The paper refines the determination of the MS-bar charm quark mass by applying charmonium sum rules with perturbative input up to ${\cal O}(\alpha_s^3)$ and by fully exploiting the available $e^+e^-$ hadronic cross-section data up to 10.538 GeV via a data-clustering approach. It systematically analyzes perturbative uncertainties using multiple expansion schemes and independent scale variations, finding a perturbative error around 20 MeV, larger than earlier studies. The study also corroborates the robustness of the result by performing higher-moment analyses and demonstrates convergence of the running coupling and mass down to scales near the charm mass. The final result, $\overline{m}_c(\overline{m}_c) \approx 1.282$ GeV with quantified uncertainties, aligns with other modern determinations but highlights a larger perturbative uncertainty due to methodological improvements and data usage.
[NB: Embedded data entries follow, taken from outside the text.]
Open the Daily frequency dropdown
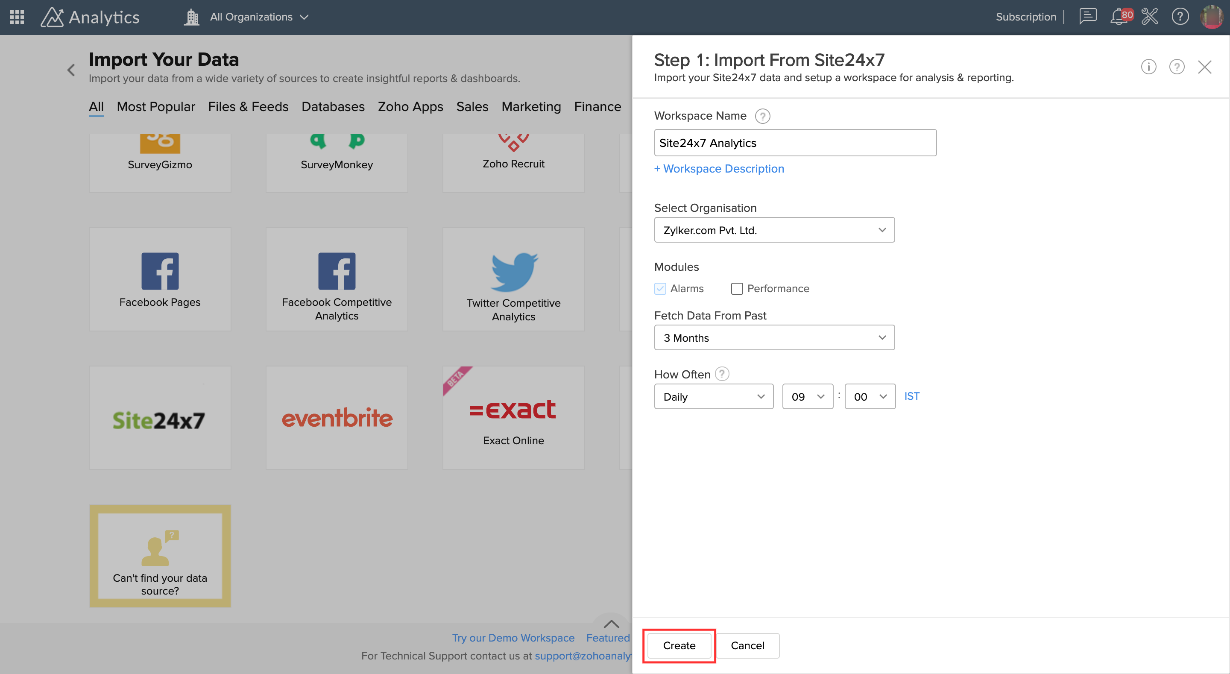The height and width of the screenshot is (674, 1230). pos(713,396)
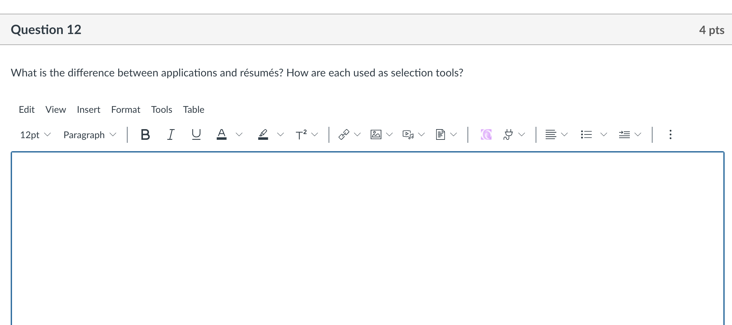Open the Tools menu
This screenshot has height=325, width=732.
(x=162, y=109)
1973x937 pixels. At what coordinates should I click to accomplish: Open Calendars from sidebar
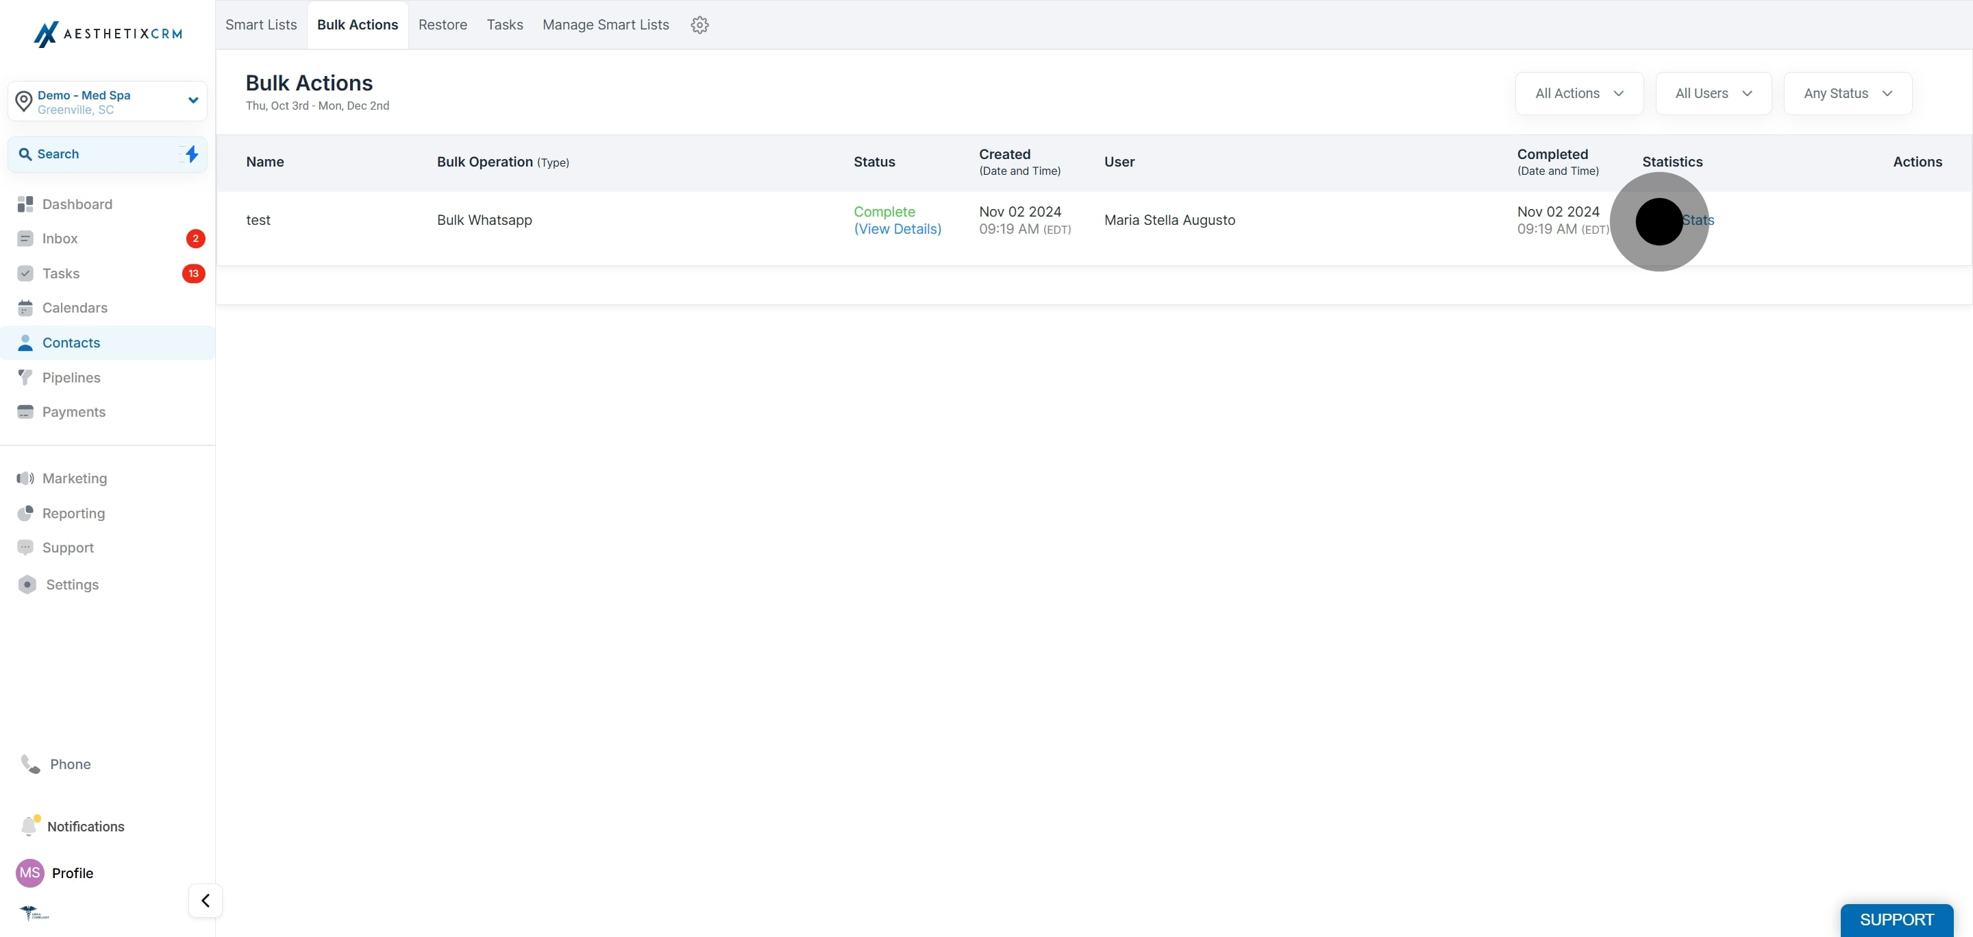click(x=74, y=308)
This work emphasizes the importance of careful uncertainty quantification and data combination for precision quark-mass extraction in QCD.

Abstract

We determine the MS-bar charm quark mass from a charmonium QCD sum rules analysis. On the theoretical side we use input from perturbation theory at O(alpha_s^3). Improvements with respect to previous O(alpha_s^3) analyses include (1) an account of all available e+e- hadronic cross section data and (2) a thorough analysis of perturbative uncertainties. Using a data clustering method to combine hadronic cross section data sets from different measurements we demonstrate that using all available experimental data up to c.m. energies of 10.538 GeV allows for determinations of experimental moments and their correlations with small errors and that there is no need to rely on theoretical input above the charmonium resonances. We also show that good convergence properties of the perturbative series for the theoretical sum rule moments need to be considered with some care when extracting the charm mass and demonstrate how to set up a suitable set of scale variations to obtain a proper estimate of the perturbative uncertainty. As the final outcome of our analysis we obtain m_c(m_c) = 1.282 \pm 0.006_stat \pm 0.009_syst \pm 0.019)_pert \pm 0.010_alpha \pm 0.002_GG GeV. The perturbative error is an order of magnitude larger than the one obtained in previous O(alpha_s^3) sum rule analyses.

Figures (16)

• Figure 1: Path of integration in the complex $\bar{s}$-plane for the computation of the moments.
• Figure 2: Results for $\alpha^{\rm N^3LL}_s(\mu)/\alpha^{\rm N^kLL}_s(\mu)$ (a) and $\alpha^{\rm N^3LL}_s(\mu)/\alpha^{(k)}_s(\mu)$ (b), where $\alpha^{\rm N^kLL}_s$ stands for the $(k+1)$-loop running coupling constant and $\alpha^{(k)}_s$ is the corresponding ${\mathcal{O}}(\alpha_s^{(k+1)})$ fixed-order expression for $\alpha_s$. All orders are run from the common point $\alpha_s(3~{\rm GeV})=0.2535$.
• Figure 3: Results for $\overline{m}^{\rm N^3LL}_c(\mu)/\overline{m}^{\rm N^kLL}_c(\mu)$ (a) and $\overline{m}^{\rm N^3LL}_c(\mu)/\overline{m}^{(k)}_c(\mu)$ (b), where $\overline{m}^{\rm N^kLL}_c$ stands for the $(k+1)$-loop running $\overline{\rm MS}$ charm mass and $\overline{m}^{(k)}_c$ is the ${\mathcal{O}}(\alpha_s^{(k+1)})$ fixed-order expression.
• Figure 4: Results for $\overline{m}_c(\overline{m}_c)$ at various orders, for methods a (graphs 1 and 5), b (2,6), c (3,7), and d (4,8), setting $\mu_\alpha=\mu_m$ (graphs 1-4) and setting $\mu_m=\overline{m}_c(\overline{m}_c)$ (5-8). The shaded regions arise from the variation $2\,{\rm GeV}\le\mu_\alpha\le4\,{\rm GeV}$.
• Figure 5: Estimates of the perturbative error at ${\mathcal{O}}(\alpha_s^3)$. We show the correlated $\mu_m=\mu_\alpha$ variation, (orange), setting $\mu_m=\overline{m}_c(\overline{m}_c)$ and setting $\mu_m=3~$GeV, (blue and red, respectively), and the double scale variation (magenta).